# Task prompt:
Identify each line in the listing below that contains the word "Select", and copy those lines.
— start Data in this exercise —
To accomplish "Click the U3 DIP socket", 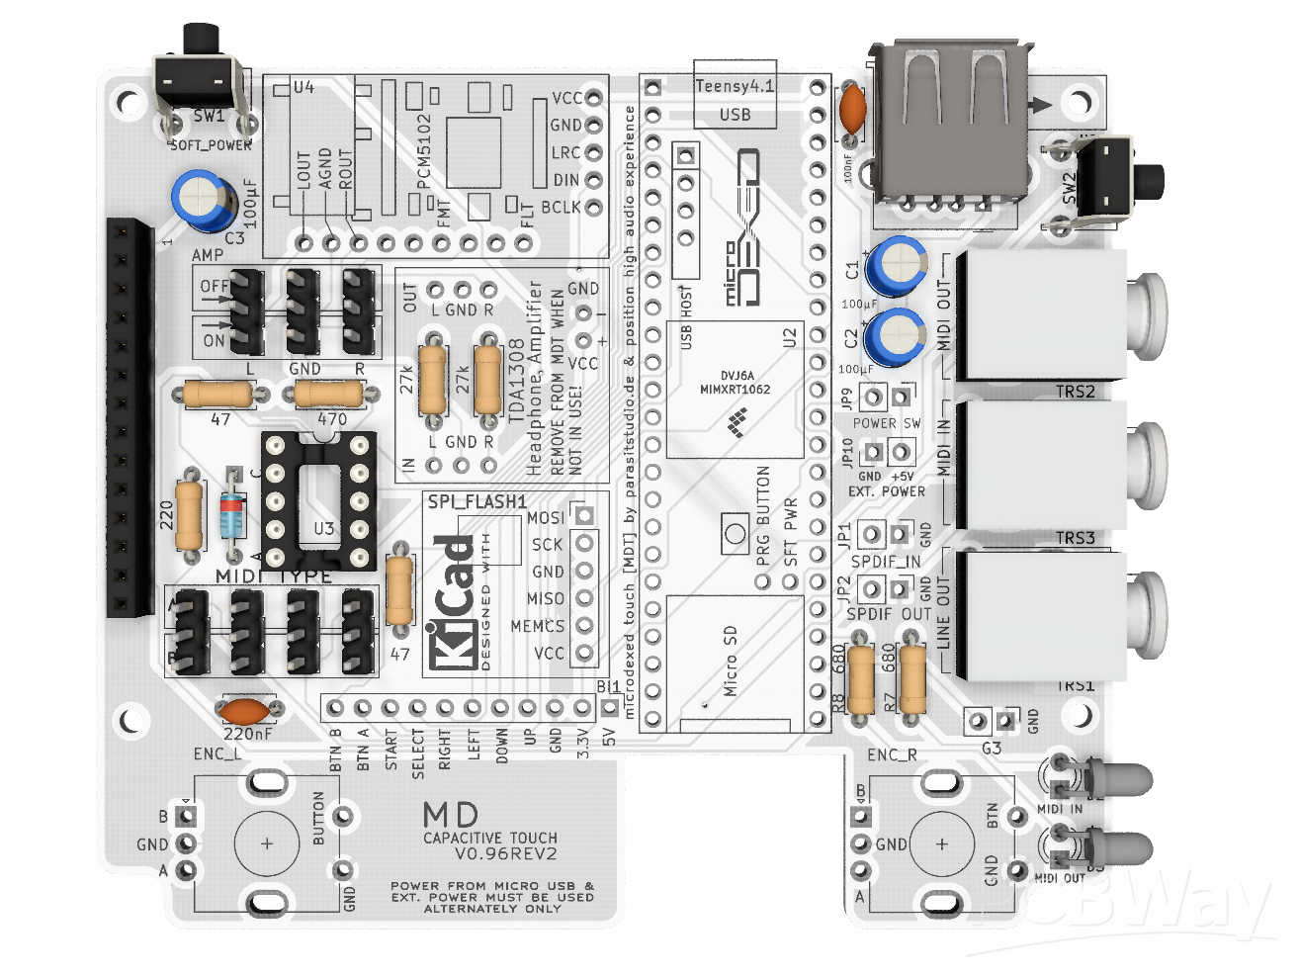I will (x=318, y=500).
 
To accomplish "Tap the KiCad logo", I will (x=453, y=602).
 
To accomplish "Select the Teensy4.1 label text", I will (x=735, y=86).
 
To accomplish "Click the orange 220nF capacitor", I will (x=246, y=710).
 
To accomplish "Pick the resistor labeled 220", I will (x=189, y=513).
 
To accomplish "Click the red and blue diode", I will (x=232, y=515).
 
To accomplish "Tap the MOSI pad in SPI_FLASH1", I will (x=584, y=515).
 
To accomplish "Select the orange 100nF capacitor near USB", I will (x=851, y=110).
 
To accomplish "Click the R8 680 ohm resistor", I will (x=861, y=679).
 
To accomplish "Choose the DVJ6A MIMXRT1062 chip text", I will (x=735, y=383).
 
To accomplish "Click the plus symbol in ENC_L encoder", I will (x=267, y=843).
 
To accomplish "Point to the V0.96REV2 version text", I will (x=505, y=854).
— end Data in this exercise —
# Response to the exercise:
To accomplish "Select the Teensy4.1 label text", I will (x=735, y=86).
To accomplish "Select the orange 100nF capacitor near USB", I will (x=851, y=110).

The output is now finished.